• **Given passage**:

────────────────────

The bottom row contains, from left, Resist Fascism from a Kickstarter campaign run by Bart Leib of Crossed Genres Publishing. Next to that is The Way North, an anthology of Upper Peninsula writing which I picked up when I ordered an upcoming volume of poetry by Jack Ridl, which I will undoubtedly post here when it arrives next spring. Third in is the latest issue of Apex Magazine by the same folks who created all of the books in the top row. On the right side of the bottom row is a recent issue of Sugar House, a lit journal which I picked up for research purposes as I plan my next round of poetry submissions.

All in all, excellent additions to my library.

Your Weekly Book Post

Another week, another stack of books added to the Library of Winkelman. Starting at top left we have the most recent issues of Locus Magazine and Poetry Magazine. I picked them up at my employment alma mater Schuler Books and Music. At top right is a recent issue of StoneBoat Literary Journal, to which I have recently submitted some poetry. While they did not accept my work, I do very much appreciate theirs, so I will be submitting more poetry and fiction in the future.

────────────────────

• **Assignment 1**: According to the book post, where did the writer pick up the issues of Locus Magazine and Poetry Magazine?
• **Assignment 2**: Say whether each statement agrees with the book post, and quote the words that decide it: (a) The Way North is an anthology of Upper Peninsula writing. (b) StoneBoat Literary Journal accepted the writer's poetry. (c) The writer picked up Sugar House for research purposes.

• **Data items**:

────────────────────

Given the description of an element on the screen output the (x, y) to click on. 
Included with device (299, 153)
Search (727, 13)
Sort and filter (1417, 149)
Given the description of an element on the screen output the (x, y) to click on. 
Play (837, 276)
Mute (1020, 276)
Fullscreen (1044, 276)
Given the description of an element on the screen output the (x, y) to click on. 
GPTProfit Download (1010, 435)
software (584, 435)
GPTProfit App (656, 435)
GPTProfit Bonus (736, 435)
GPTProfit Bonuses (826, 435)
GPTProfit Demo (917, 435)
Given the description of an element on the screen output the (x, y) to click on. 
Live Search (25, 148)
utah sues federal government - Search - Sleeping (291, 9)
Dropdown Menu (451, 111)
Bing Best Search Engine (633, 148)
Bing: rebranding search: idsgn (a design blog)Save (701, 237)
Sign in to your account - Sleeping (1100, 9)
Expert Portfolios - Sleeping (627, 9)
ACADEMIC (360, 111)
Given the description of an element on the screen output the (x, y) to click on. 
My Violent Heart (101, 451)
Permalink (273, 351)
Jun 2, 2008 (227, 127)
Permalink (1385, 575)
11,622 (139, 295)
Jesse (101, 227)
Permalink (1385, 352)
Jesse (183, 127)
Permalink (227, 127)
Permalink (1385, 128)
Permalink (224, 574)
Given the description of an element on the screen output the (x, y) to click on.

────────────────────

• **Task solution 1**: At Schuler Books and Music.

• **Task solution 2**:
(a) Yes: "The Way North, an anthology of Upper Peninsula writing"
(b) No: "While they did not accept my work"
(c) Yes: "which I picked up for research purposes as I plan my next round of poetry submissions"